Quoted text.
About Dev |

All articles, tagged with “python”

Syncing Safari Downloads — an intro to screen scraping

In honor of the upcoming PyCon (which I’ll be attending on behalf of The Open Planning Project) I decided to write about Python today.

Some time back I wrote myself a simple utility for synchronizing Safari downloads (the book service, not the web browser), and I decided to polish it up, release it, and write about the process.  This is the first of two parts where I will talk about my first time handling the start to finish of publishing an open source python package.  The next part will be a tutorial on how to screen scrape the web, from inspecting the HTTP headers to using CSS selectors with lxml to parse out the interesting data.

Anyway, back to the topic at hand.  If you’ve never heard of Safari, and you’re a tech professional, than I hope it’s because you have personal access to the Library of Alexandria.  If not, then let me be your personal cluestick.  For about the price of five tech books (per year), you can maintain an online bookshelf that gives you access of up to 120 books in that year.  In practice, I think I average about 30, but this also gives you the ability to search through their entire library to find the answers you need.  When you find a book, you add can add it to your bookshelf with two clicks (Thanks Amazon!) and then start reading.  What’s more, the service includes 5 downloads per month (usually one chapter or section of a book),  that give you a personalized PDF for offline reading.

My only problem with the service is managing the downloads.  Once you’ve downloaded a chapter, it will always be available to you (at least as long as you have an account), but the PDFs are auto-generated on demand, and when you save them, you end up with files named something like 0EITGkillY6ALIkill3kHfWkillC4RwjkillwKb69kill736MGkillY4UuykillEJTsC.pdf.  I tried to give them sensible names, and organize them, but it was always a pain, and I always had the weirdest urges just afterward.  To top it all off, the last time I changed computers, I decided not to copy the files (knowing that I could re-download them), so I was left with a lot of manual work to do.

Stored data.
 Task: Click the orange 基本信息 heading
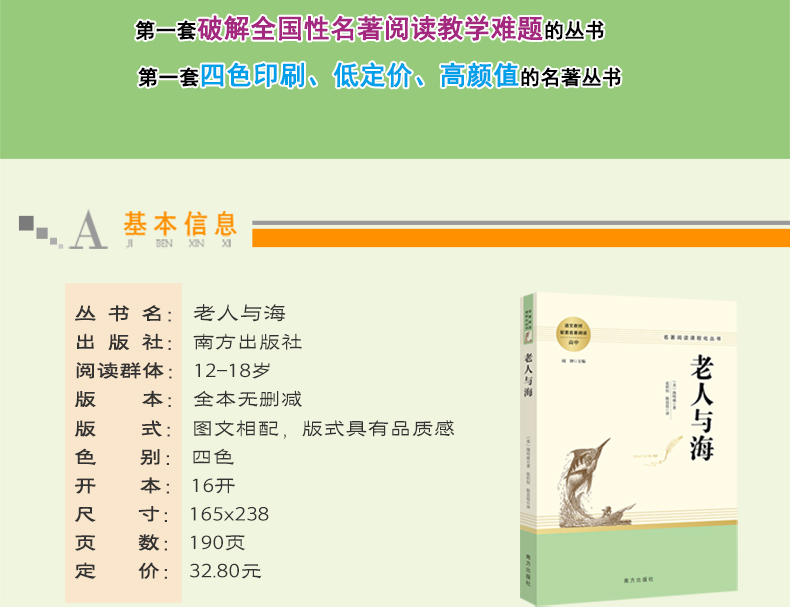coord(180,223)
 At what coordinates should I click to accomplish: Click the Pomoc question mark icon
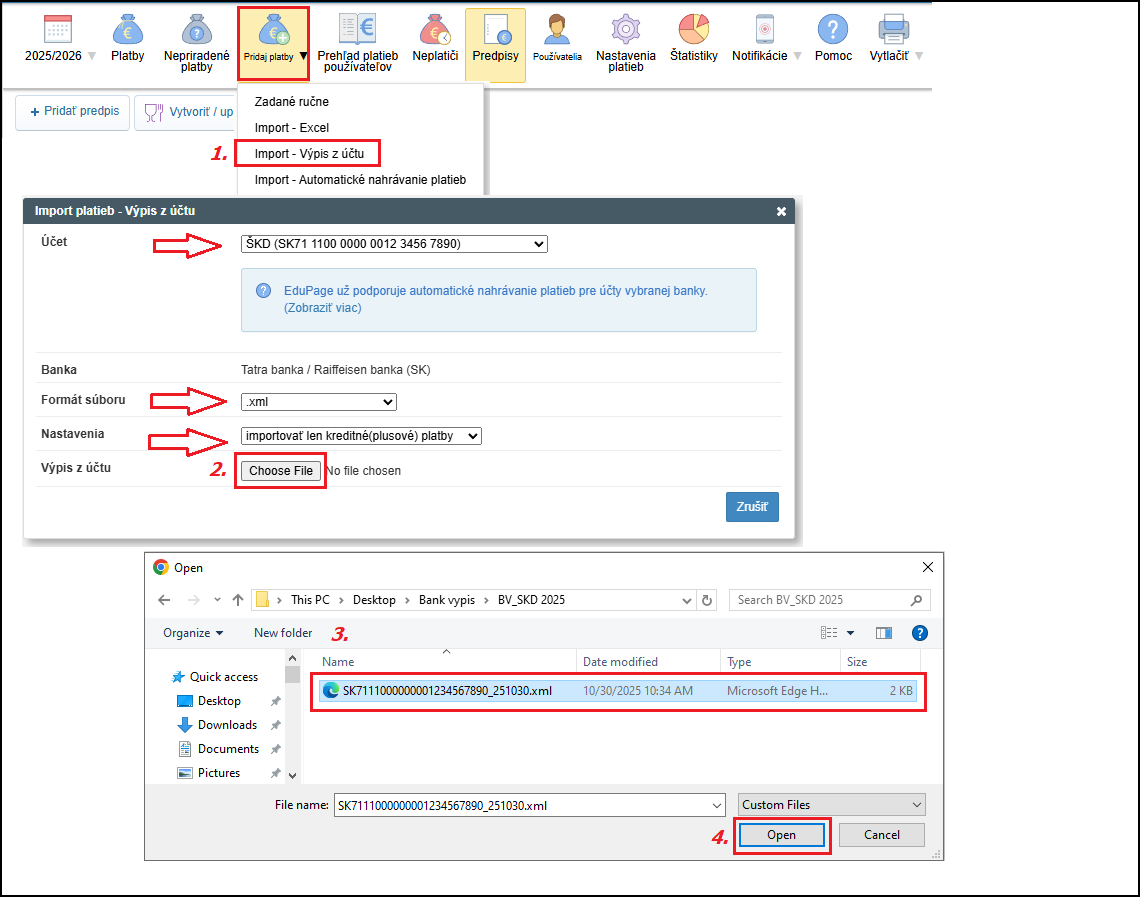click(832, 30)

Required task. Please copy out the whole Safari downloads post above, word for word.

Completed task.
About Dev |

All articles, tagged with “python”

Syncing Safari Downloads — an intro to screen scraping

In honor of the upcoming PyCon (which I’ll be attending on behalf of The Open Planning Project) I decided to write about Python today.

Some time back I wrote myself a simple utility for synchronizing Safari downloads (the book service, not the web browser), and I decided to polish it up, release it, and write about the process.  This is the first of two parts where I will talk about my first time handling the start to finish of publishing an open source python package.  The next part will be a tutorial on how to screen scrape the web, from inspecting the HTTP headers to using CSS selectors with lxml to parse out the interesting data.

Anyway, back to the topic at hand.  If you’ve never heard of Safari, and you’re a tech professional, than I hope it’s because you have personal access to the Library of Alexandria.  If not, then let me be your personal cluestick.  For about the price of five tech books (per year), you can maintain an online bookshelf that gives you access of up to 120 books in that year.  In practice, I think I average about 30, but this also gives you the ability to search through their entire library to find the answers you need.  When you find a book, you add can add it to your bookshelf with two clicks (Thanks Amazon!) and then start reading.  What’s more, the service includes 5 downloads per month (usually one chapter or section of a book),  that give you a personalized PDF for offline reading.

My only problem with the service is managing the downloads.  Once you’ve downloaded a chapter, it will always be available to you (at least as long as you have an account), but the PDFs are auto-generated on demand, and when you save them, you end up with files named something like 0EITGkillY6ALIkill3kHfWkillC4RwjkillwKb69kill736MGkillY4UuykillEJTsC.pdf.  I tried to give them sensible names, and organize them, but it was always a pain, and I always had the weirdest urges just afterward.  To top it all off, the last time I changed computers, I decided not to copy the files (knowing that I could re-download them), so I was left with a lot of manual work to do.